The costs of not dedicating resources

I've recently finished a project that exemplifies the hidden costs organizations incur through the lack of dedication of resources, or assigning more projects than what the current level of resources can successfully handle.

Every company, large and small has projects that need to be done. Projects are anything that is outside of the normal day to day activities involved in running the company. Some projects are done as a one time, while others like software upgrades will be performed periodically over the life of the software, company or both.

The company that I currently work for is big, a billion plus in yearly revenues. This company also has the luxury of high margins and a double digit growth rate. This roughly translates as money is usually not an issue to not do a project, and things change to accommodate growth. Things do change except in how the company views its projects. A large portion of growth for this company is through acquisitions of smaller companies. At smaller companies most projects can be done by someone as part of their normal day to day activities. Outside of something that totally changes your business, or you get bought by another company, you will rarely dedicate someone full time to a project. Since a large portion of the people in place to make decisions came from smaller acquired companies, the decision making on dedicating people to projects tends to follow the route that a small company makes. This becomes an issue when the project is now 100 times bigger for a big company as opposed to when they worked at a smaller company.

The biggest item that affects a project that lacks dedication of resources is time. Any time line defined for a project that does not have dedicated resources, will slip and miss deadlines. This project took 2 years to complete, with the first year of work being the equivalent of a throw away of all costs incurred. The project with proper dedication of resources should have taken 90 to 180 days. Training people on the upgraded software was the biggest time consuming item.

Another major item is the perception of a project. People do not want to commit time to a project, where dedication by upper management is questioned. Why is it questioned? If management did not think it was important enough to dedicate resources, then the project must not be that important to the company. This project was considered very important to the company, but it still lacked dedication. This software prior to the upgrade was preventing 10 other major company initiatives from being implemented.

A Third major factor is the increased risk of failure as the time line of a project drags on. When this project started out, The IT side had 3-4 resources semi-dedicated and knowledgeable about the product. The business side had 1-2 people semi-dedicated and knowledgeable about the product. By the end I was the only dedicated IT person, and the business had 1 that was dedicated but whose knowledge only came about by doing the project. Net effect there was 80% turnover and we were really down to if I left, the project would probably have to be extended for another year.

To sum everything up, not dedicating resources cost you time. Time costs you money and resources. More money and resources may cost you the success of your project. Rinse and repeat this with your company enough times and it may cost your company's long term viability. In other words, higher project cost brings lower returns on investment (ROI). Lower ROI, bring lower profitability. Lower profitability leaves less money to re-invest into the company.

# [The data]
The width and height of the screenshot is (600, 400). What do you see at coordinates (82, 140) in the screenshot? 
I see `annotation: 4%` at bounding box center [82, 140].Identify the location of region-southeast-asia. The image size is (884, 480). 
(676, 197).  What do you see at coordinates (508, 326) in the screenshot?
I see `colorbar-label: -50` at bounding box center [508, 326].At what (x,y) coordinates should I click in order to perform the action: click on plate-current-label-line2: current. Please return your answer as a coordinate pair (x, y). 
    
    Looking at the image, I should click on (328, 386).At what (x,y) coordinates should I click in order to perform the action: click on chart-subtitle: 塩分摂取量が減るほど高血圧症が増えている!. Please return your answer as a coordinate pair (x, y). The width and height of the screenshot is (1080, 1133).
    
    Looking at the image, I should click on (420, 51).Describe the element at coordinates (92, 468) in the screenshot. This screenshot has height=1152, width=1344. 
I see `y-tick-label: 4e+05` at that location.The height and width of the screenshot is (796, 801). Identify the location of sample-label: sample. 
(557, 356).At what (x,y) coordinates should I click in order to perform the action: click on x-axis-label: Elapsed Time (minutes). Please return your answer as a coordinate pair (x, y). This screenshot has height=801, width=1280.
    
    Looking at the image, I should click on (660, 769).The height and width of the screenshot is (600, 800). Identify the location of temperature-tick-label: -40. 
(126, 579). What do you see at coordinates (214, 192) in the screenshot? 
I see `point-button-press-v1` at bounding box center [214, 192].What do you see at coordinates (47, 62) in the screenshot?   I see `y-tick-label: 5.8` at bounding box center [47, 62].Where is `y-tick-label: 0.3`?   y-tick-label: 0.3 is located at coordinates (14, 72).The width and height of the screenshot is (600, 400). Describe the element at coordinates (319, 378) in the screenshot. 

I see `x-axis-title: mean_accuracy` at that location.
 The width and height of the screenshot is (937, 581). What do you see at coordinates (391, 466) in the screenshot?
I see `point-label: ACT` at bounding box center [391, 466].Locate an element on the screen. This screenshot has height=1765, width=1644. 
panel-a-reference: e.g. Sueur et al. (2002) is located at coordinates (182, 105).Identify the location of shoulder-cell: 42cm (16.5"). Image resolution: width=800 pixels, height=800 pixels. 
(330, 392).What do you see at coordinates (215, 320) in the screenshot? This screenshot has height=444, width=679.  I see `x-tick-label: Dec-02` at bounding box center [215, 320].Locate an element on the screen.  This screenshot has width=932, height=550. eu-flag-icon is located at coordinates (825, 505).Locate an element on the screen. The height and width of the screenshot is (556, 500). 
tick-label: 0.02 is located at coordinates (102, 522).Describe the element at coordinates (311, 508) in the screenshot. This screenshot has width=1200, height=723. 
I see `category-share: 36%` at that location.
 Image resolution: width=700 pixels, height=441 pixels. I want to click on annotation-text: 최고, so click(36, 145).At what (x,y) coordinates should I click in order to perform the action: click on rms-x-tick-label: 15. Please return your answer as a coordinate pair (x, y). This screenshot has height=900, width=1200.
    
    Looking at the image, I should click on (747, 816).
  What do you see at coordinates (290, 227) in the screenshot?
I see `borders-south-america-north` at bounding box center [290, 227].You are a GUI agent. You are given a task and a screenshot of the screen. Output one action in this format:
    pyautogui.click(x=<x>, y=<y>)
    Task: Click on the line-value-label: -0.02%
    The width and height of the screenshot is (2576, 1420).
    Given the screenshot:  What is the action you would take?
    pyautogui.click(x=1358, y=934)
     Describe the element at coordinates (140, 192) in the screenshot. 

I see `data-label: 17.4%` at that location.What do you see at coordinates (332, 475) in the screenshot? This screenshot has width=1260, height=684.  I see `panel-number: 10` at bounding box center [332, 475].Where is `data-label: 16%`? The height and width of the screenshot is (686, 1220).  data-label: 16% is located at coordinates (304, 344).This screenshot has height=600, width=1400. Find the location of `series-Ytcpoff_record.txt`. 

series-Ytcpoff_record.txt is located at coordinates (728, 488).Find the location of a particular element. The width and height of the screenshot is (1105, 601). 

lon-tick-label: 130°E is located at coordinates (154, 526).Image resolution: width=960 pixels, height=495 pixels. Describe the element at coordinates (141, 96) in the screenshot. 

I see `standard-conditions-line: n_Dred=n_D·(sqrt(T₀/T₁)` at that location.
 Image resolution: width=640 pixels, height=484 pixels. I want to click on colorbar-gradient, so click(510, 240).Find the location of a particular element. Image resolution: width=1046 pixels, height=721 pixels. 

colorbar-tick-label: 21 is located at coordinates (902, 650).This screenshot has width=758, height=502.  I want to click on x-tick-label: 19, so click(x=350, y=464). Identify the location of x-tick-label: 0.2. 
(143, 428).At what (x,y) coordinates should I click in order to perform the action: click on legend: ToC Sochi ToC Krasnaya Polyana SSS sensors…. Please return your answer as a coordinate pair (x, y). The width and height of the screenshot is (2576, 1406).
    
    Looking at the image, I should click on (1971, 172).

# [Exercise details]
In the text on the costs of not dedicating resources, how long should the project have taken with proper dedication of resources? This material is not needed for the task.

# [Answer to the exercise]
90 to 180 days.